A mortgage just like any other mortgage, the reverse mortgage offers special terms for senior home owners 62 and older. With the FHA insured reverse mortgage, Home Equity Conversion Mortgage (HECM), the most popular and only one available in Minnesota, there are no income or credit score requirements to impact the interest rate and no monthly mortgage payment requirements. *(See note below about Financial Assessment.)
The funds available can be received in a lump sum, monthly payments, a line of credit, or a combination of these. The monthly payments can be structured as tenure payments (as long as you occupy home as primary residence) or as one needs as long as the home is the primary residence of at least one of the borrowers. Funds in the line of credit grow so more funds can be available in the future.
The loan is due and payable when the home is no longer the primary residence of the borrower(s) such as they move, sell or die, or on their 150th birthday. As a non-recourse loan, if the loan balance is higher than what the home can be sold for, the borrower(s) or their estate don’t have to pay with the difference, the FHA Mortgage Insurance Premium (MIP) covers the difference. And if the home is sold for more than the loan balance, the borrower(s) or their estate receive the difference.

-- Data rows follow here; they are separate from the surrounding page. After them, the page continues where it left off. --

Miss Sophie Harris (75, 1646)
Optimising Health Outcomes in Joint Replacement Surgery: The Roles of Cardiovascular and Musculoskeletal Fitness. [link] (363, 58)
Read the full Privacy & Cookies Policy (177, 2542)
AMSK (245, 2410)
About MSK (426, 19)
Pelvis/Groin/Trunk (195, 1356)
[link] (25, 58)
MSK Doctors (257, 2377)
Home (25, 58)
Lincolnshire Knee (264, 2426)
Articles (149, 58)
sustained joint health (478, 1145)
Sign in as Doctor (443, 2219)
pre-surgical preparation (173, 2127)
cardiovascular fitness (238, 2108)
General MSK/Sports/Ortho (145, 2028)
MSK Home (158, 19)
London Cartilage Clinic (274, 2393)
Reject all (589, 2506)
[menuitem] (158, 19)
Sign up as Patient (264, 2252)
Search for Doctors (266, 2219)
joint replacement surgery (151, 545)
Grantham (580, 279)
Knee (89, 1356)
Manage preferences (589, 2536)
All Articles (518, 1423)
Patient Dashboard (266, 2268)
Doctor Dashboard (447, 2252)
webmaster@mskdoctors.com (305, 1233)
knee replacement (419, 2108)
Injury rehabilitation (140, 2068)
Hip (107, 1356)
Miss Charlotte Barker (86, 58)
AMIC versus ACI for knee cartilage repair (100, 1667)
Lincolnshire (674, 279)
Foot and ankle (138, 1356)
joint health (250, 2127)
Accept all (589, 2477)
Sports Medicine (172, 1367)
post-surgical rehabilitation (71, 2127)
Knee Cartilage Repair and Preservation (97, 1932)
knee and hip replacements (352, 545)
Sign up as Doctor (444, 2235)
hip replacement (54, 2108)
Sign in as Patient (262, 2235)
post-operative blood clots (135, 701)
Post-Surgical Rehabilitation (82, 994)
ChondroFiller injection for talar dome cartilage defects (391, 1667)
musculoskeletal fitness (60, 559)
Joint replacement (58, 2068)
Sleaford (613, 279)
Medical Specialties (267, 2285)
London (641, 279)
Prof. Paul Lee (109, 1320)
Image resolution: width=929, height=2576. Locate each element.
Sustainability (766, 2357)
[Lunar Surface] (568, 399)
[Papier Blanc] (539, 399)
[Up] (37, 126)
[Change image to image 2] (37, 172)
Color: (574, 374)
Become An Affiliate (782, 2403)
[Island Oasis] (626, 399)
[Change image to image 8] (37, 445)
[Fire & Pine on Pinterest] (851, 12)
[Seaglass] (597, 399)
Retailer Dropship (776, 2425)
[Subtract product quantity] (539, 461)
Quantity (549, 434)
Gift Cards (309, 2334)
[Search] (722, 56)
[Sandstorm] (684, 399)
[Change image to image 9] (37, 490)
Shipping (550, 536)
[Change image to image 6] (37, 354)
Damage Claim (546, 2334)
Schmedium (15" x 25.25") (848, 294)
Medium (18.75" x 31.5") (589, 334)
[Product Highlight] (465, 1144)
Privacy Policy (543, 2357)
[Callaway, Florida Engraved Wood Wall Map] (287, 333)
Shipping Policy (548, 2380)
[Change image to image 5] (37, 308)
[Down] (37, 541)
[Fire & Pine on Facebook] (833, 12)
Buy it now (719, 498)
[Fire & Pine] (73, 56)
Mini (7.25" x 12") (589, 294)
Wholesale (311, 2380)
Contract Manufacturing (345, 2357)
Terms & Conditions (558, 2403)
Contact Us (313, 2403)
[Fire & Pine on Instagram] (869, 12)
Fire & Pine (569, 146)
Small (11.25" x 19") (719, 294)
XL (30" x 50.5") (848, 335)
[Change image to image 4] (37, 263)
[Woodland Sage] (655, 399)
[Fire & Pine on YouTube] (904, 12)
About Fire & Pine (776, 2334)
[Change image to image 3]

After being educated about the reverse mortgage including the positives and negatives, rather than using their retirement funds so they could be protected for their future needs, Pat and Mary decided to do a reverse mortgage.
Doing the Standard Adjustable Rate HECM, they set up the proceeds available to receive a portion in monthly payments, with the balance in a line of credit that they can use if and when they need it.
Receiving the monthly payments allows them to live comfortably, meeting their living expenses without running out of funds before the end of each month.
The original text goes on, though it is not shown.